- Artist
- Liu Jianhua born 1962
- Medium
- Porcelain
- Dimensions
- Unconfirmed: 1200 × 900 × 5 mm
- Collection
- Tate
- Acquisition
- Purchased with funds provided by the Asia-Pacific Acquisitions Committee 2016
- Reference
- T14360
Summary
Blank Paper is one of a number of similar monochrome white porcelain objects, all with the same title, that are rectangular and flat in shape and presented on the wall in the manner of paintings. Their corners are slightly lifted, conveying an impression of lightness and flexibility such that they resemble the sheets of paper referred to in their title. Although this reference to the material of paper is immediately apparent, the works are not intended to have a ‘trompe l’oeil’ effect or to mimic paper. Rather, they resolutely declare their status as objects made of porcelain. As such they defy clear-cut categorisation according to the traditional media associated with fine art, such as painting, works on paper or sculpture. Although very similar, each of the Blank Paper works is unique and exists in two different sizes: there are sixteen larger works measuring 2010 x 1020 x 7 mm, made between 2009 and 2014, and twelve smaller versions measuring 1200 x 900 x 5 mm, made in 2012. This work and two others also owned by Tate (see Tate T14361 and T14362) are of the smaller size. The works from the Blank Paper series have been shown in a number of exhibitions, including Silent Anomalies at the Art & Public Gallery in Geneva, the Kuandu Biennale at the Kuandu Museum of Fine Art in Taipei and the Gwangju Biennial, all in 2012. Although they can be displayed separately, they are often shown in a group, emphasising both the importance of seriality in the making of these minimalist works and the subtle differences between them.

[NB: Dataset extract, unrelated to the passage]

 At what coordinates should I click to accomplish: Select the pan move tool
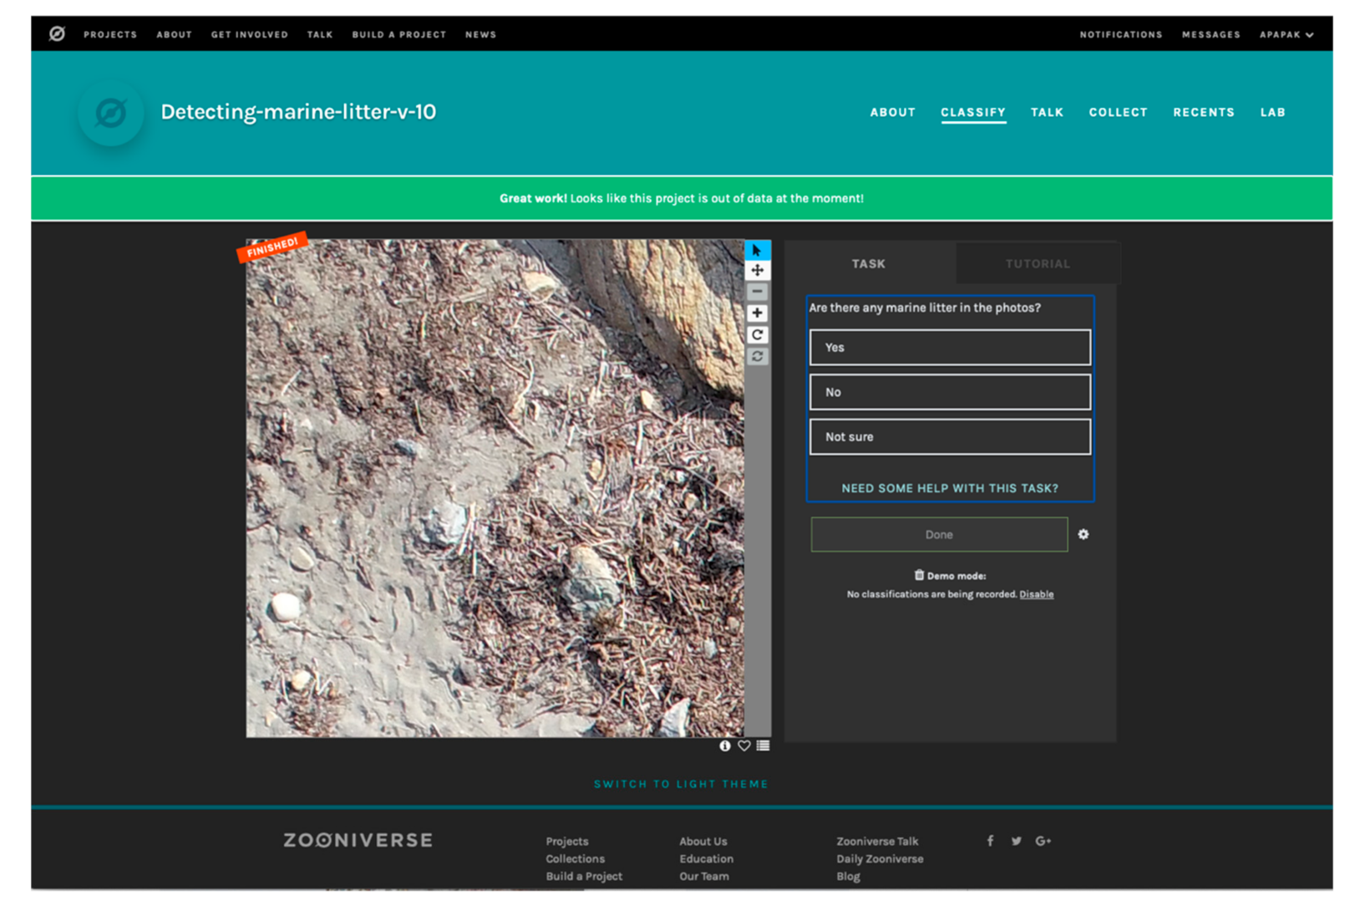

The reduced, purist language of Blank Paper, the reference to a simple object and the concentration on the material qualities of the white porcelain are all typical of Liu’s sculptural works since 2000. He learnt the techniques of working in porcelain from his uncle, a renowned kaolin artisan and porcelain factory manager in Jingdezhen. This city in Jiangxi province in north-east China has had a tradition of producing high quality pottery since the Song dynasty (960–1279 AD). After working in a porcelain sculpture studio, Liu was admitted to the Fine Arts Department of the Jingdezhen Pottery and Porcelain College in 1985. He mostly works with porcelain, ceramics and fibreglass, but has also experimented with photography and video. After a period making colourful ceramic figures, in 2001 he shifted to creating installations made of white ceramic and porcelain. In 2003 his installation Regular/Fragile, consisting of approximately one thousand white porcelain objects, was shown in the Chinese pavilion at the fiftieth Venice Biennale.

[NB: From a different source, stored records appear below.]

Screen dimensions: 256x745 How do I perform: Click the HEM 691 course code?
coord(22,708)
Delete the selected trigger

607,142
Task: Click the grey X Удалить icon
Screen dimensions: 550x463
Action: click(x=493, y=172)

As the title suggests, Blank Paper is concerned with the idea of the unmarked surface. Paper is a medium that can be written or drawn on and that can have different content and meaning projected onto it through language or visual signs, and Liu encourages the viewer to create his or her own narratives when looking at his Blank Paper works. At the same time, a piece of paper – or a porcelain object that references a piece of paper – is more than a surface on which signs can be made. It is also an object – and an art object – in its own right. In an email to Tate curator Sook-Kyung Lee on 20 January 2015, the artist emphasised the interactive character of the Blank Paper works: ‘When facing a work like this, people may feel as if they were “writing” all their feelings in the real world on it, not with pens but with their hearts. The interactive relationship between existence and non-existence, like the slightly and delicately lifting corners of the work Blank Paper, hides all the emotions and thoughts within the work.’ Liu’s statement also points at Buddhist concepts of emptiness and non-existence (‘mu’ in Japanese and Korean; ‘wu’ in Chinese). Blank Paper uses a simple object to give visual shape to this fundamental idea of a simultaneous awareness of existence and non-existence, world and non-world.
Further reading
Liu Jianhua: Anomalous Thoughts, exhibition catalogue, Galleria Continua, Beijing 2006.
Edward Lucie-Smith and Sook-Kyung Lee, Regular/Fragile: Liu Jianhua, New York 2007.
Liu Jianhua: Dialectical Views on Social Spectacle, exhibition catalogue, Arario Gallery, Seoul 2007.